No one knows the real number of people living in RVs. But Marin and Barnes agree it’s in the hundreds. “Imagine what would happen if some landlord threatened to evict 200 families,” said Marin in a previous interview. “There would be a hue and cry. That’s what we’re looking at here.” Kristine Schwarz, who runs the Safe Parking Program ​— ​providing licensed parking spaces for 115 car and RV campers ​— ​estimates the total number of those in automotive encampment at 720. Her program may have garnered rave reviews in national media outlets, but last year, the county supervisors reduced her funding by about $100,000. As Schwarz figures out where to cut her own budget, she’s dealing with 28 seniors, 10 families with kids, two mothers with adult daughters, and many who qualify as chronically homeless.

For the past 15 years, City Hall and the RV dwellers have played a legal game of cat and mouse.

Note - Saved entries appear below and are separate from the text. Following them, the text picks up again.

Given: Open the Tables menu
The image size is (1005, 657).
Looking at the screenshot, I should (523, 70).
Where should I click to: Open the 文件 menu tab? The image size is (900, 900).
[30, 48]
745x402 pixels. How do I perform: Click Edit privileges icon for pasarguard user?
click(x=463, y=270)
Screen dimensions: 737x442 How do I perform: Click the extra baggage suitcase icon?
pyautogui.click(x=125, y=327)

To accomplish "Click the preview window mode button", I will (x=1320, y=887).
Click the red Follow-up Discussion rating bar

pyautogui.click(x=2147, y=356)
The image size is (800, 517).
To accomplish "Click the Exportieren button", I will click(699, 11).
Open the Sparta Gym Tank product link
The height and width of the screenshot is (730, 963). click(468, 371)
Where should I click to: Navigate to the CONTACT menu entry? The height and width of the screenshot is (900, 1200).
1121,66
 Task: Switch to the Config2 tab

The courts have ruled RVs can be regulated as to when and where they can park but only if street signs are erected first. When the signs go up, the RVs move elsewhere, sparking a new round of complaints. Last Thanksgiving that happened yet again, and RVs that had parked down by the railroad tracks in the Funk Zone migrated into the politically influential upper Eastside neighborhood. At the same time, City Attorney Ariel Calonne was attempting to wrestle the city’s patchwork of homeless ordinances into some constitutionally defensible coherence. And Santa Barbara’s astronomically high rents were contributing to the swell of economic refugees hunkering down in their four-wheel abodes.

On October 18, the council will review an ordinance to ban RVs from all city streets unless the owners have obtained the requisite permits. City streets are not designed or equipped to accommodate the width of RVs; their presence can create a serious pinch in lane widths. Barnes, Murillo, and Marin are pushing for a massive expansion of the Safe Parking Program to handle the obvious need. But programs like that require the “residents” to be up and out by the crack of dawn. “It’s like being evicted every day,” said one of the people at last Saturday’s gathering.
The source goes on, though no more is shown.